**Set of tasks**
[a] Name every person whom the passage on neo-Aristotelianism credits with developing modal logic.
[b] Reproduce the passage on neo-Aristotelianism word for word, from "Tracing the Movement" up to and including "could be constructed.".

Neo-Aristotelianism is indeed resurgent in contemporary philosophy. The renaissance has been underway for at least fifty years, beginning with a new focus on classical metaphysical themes by Roderick Chisholm, David M. Armstrong, Alvin Plantinga, and Robert M. Adams. In the 1960’s and 70’s, these anglophone philosophers began digging themselves out of the rubble of logical positivism, which had declared nearly every question addressed by Plato and Aristotle to be “nonsensical.”
Tracing the Movement
The development of modal logic, the logic of necessity, possibility, and contingency, by C. I. Lewis, Rudolf Carnap, Saul Kripke, Ruth Barcan Marcus, and Arthur Prior in mid-century was an essential first step. Aristotle’s greatest discovery may have been the actual/potential distinction, which was universally rejected by early twentieth-century philosophers, like Bertrand Russell, Ludwig Wittgenstein, W. V. O. Quine, and the Vienna Circle. Modal logicians demonstrated that a coherent semantics and logic for the different modalities could be constructed.

**Dataset section**

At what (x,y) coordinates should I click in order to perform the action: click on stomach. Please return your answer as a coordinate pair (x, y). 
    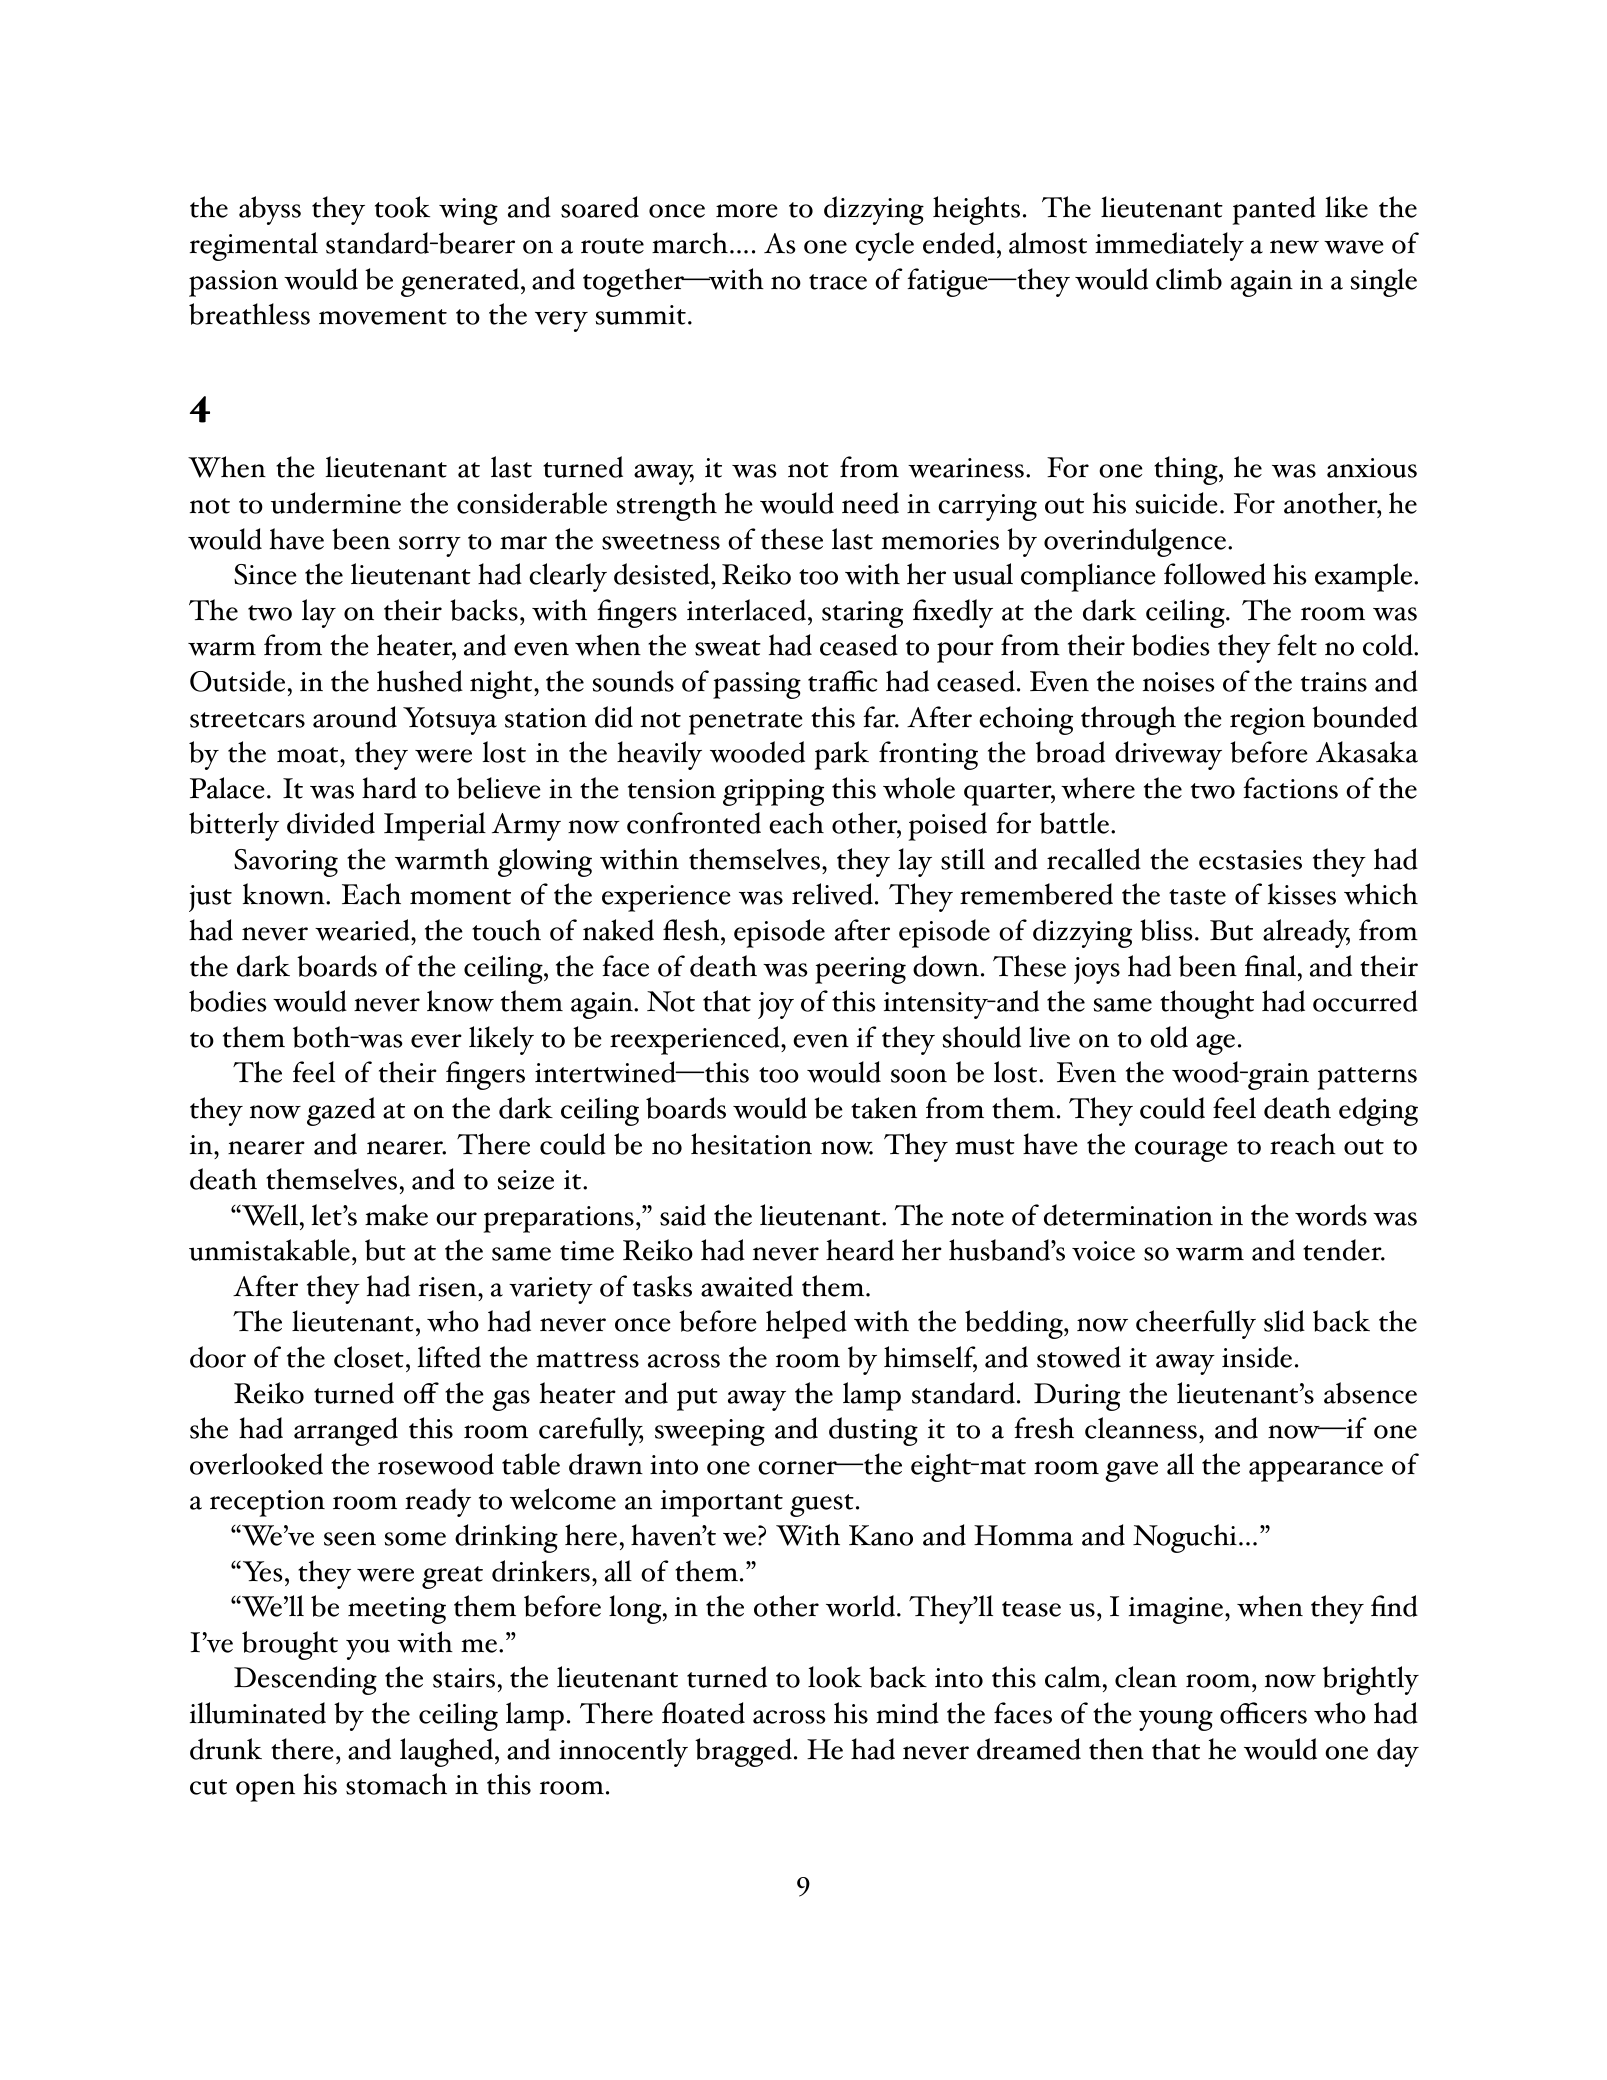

**Answers for the tasks**
[a] C. I. Lewis, Rudolf Carnap, Saul Kripke, Ruth Barcan Marcus, Arthur Prior

[b]
Tracing the Movement
The development of modal logic, the logic of necessity, possibility, and contingency, by C. I. Lewis, Rudolf Carnap, Saul Kripke, Ruth Barcan Marcus, and Arthur Prior in mid-century was an essential first step. Aristotle’s greatest discovery may have been the actual/potential distinction, which was universally rejected by early twentieth-century philosophers, like Bertrand Russell, Ludwig Wittgenstein, W. V. O. Quine, and the Vienna Circle. Modal logicians demonstrated that a coherent semantics and logic for the different modalities could be constructed.